Petit déjà, les autres enfants se moquaient de lui du fait de son léger surpoids et aimaient le persécuter. Les plus cruelles étaient les filles. Si les garçons aimaient lui faire mal physiquement, les filles penchaient plus vers les moqueries ou insultes. Les choses ne changèrent guère au collège et pour affronter sa solitude, Yagihara Ryôkan ne trouva refuge que dans les études et la nourriture.

Pour ne plus revoir ses harceleurs du collège, il tenta l’examen du lycée Hoshi, qui venait à l’époque de devenir un lycée mixte, et le réussit avec brio. Là-bas, il se fit son premier vrai ami, Ueda Gon, un type lugubre en apparence, fan de mangas et tout ce qui touchait à la pop-culture en général. Toutefois, cela n’empêcha pas de se faire malmener moralement par des élèves qui n’appréciaient pas le fait que des garçons aient été admis à Hoshi. Et ce même avec l’aide de Gon et de Masauchi Takao, celui qui avait pris l’initiative que les trois seuls garçons de la classe fassent front uni. Heureusement, grâce à l’aide de la déléguée, Kinoshita Saya, la situation s’améliora au cours de l’année. Et pour sa deuxième année de lycée, deux nouveaux élèves, des garçons, avaient été transférés : Nishiyama Shûhei, arrivé en début d’année, et Serizawa Katayuki, arrivé un peu plus tard. L’un paraissait distant, mais se révélait être sympa, l’autre était effrayant, mais s’avérait… Non, lui restait effrayant.

Yagihara Ryôkan, surnommé Yagi par les autres, ne tenta pas de se lier d’amitié avec eux. Cela faisait bien longtemps qu’il avait renoncer à aller vers les gens. Involontairement ou non.

Gon lui avait conseillé de remédier à ça rapidement ou cela lui poserait des problèmes plus tard. Venant de celui rejetait autant que possible toute forme de socialisation, c’était l’hôpital qui se foutait de la charité…

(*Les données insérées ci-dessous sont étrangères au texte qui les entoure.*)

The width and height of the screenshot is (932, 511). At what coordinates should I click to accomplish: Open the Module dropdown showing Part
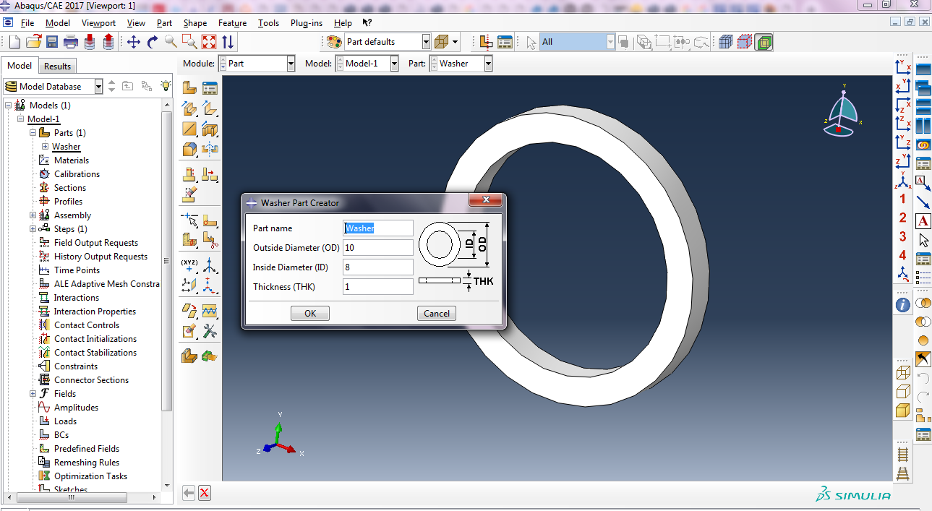[x=290, y=63]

Petit à petit, le petit groupe qu’ils formaient s’élargissait avec Kinoshita Saya et son amie Aoyama Saeko ou Nanahara Yuna, la petite amie de Nishiyama, et ses amies, sans compter cette fille, Tanzaki Saki.

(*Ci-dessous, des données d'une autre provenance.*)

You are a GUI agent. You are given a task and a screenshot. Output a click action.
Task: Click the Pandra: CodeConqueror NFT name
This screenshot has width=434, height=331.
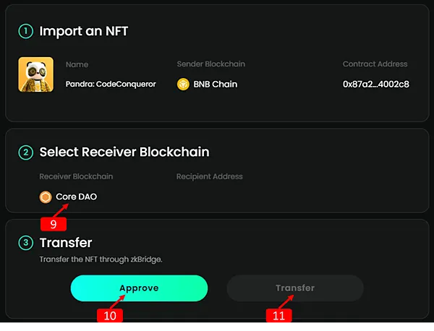(111, 85)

Tanzaki Saki. Si Yagi devait la décrire en quelques mots, ce serait « provocante », « exubérante » et « sexy ». Sur le physique seul, lui, comme sans doute une armée de garçons, la trouvait à son goût. Mais Yagi, d’expérience, se méfiait d’elle…

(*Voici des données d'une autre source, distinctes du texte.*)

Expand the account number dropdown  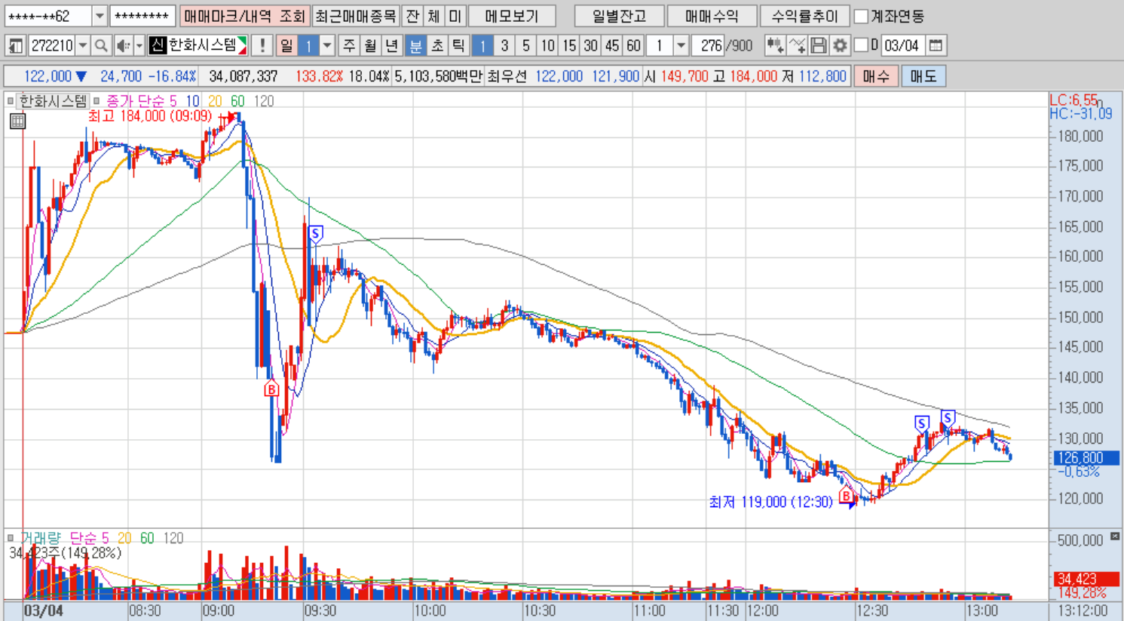tap(100, 16)
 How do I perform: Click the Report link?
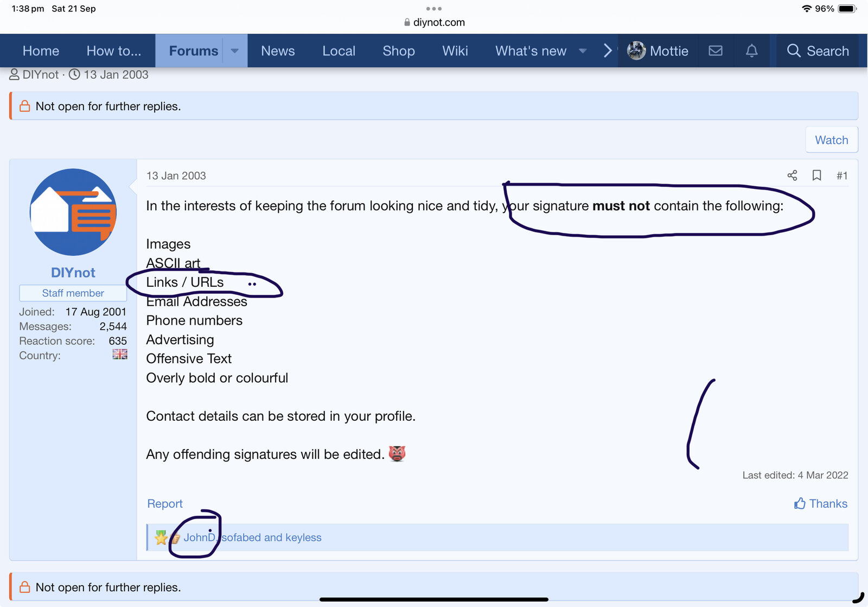[x=165, y=503]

C’était les vacances d’été et Yagi, n’ayant rien prévu, aidé ses parents dans l’épicerie du quartier qu’ils géraient. Non pas qu’ils n’appréciaient pas, mais ils lui demandèrent s’il ne préférait pas passer du temps avec ses amis. Et il aurait aimé…

Gon était occupé à finir les dernières planches du manga qu’il voulait présenter à un concours organisé par le Jump, Masauchi était pris dans ses cours de rattrapages, Nishiyama était en voyage avec sa copine, Kinoshita et Aoyama en France et Serizawa… Disons qu’il n’était pas assez proche de lui pour lui proposer quoique ce soit. Quant à Tanzaki, rien que d’y penser lui paraissait ridicule.

Ce n’était pas grave. Yagi avait l’habitude d’être seul, encore plus durant l’été…

Un soir, pourtant, il reçu la notification d’un message sur LINE. Il pensait d’abord que c’était Gon mais en ouvrant son téléphone, il vit avec stupeur que c’était Tanzaki.

Hé, Yagihara… Je m’ennuie. Tu fais quoi ?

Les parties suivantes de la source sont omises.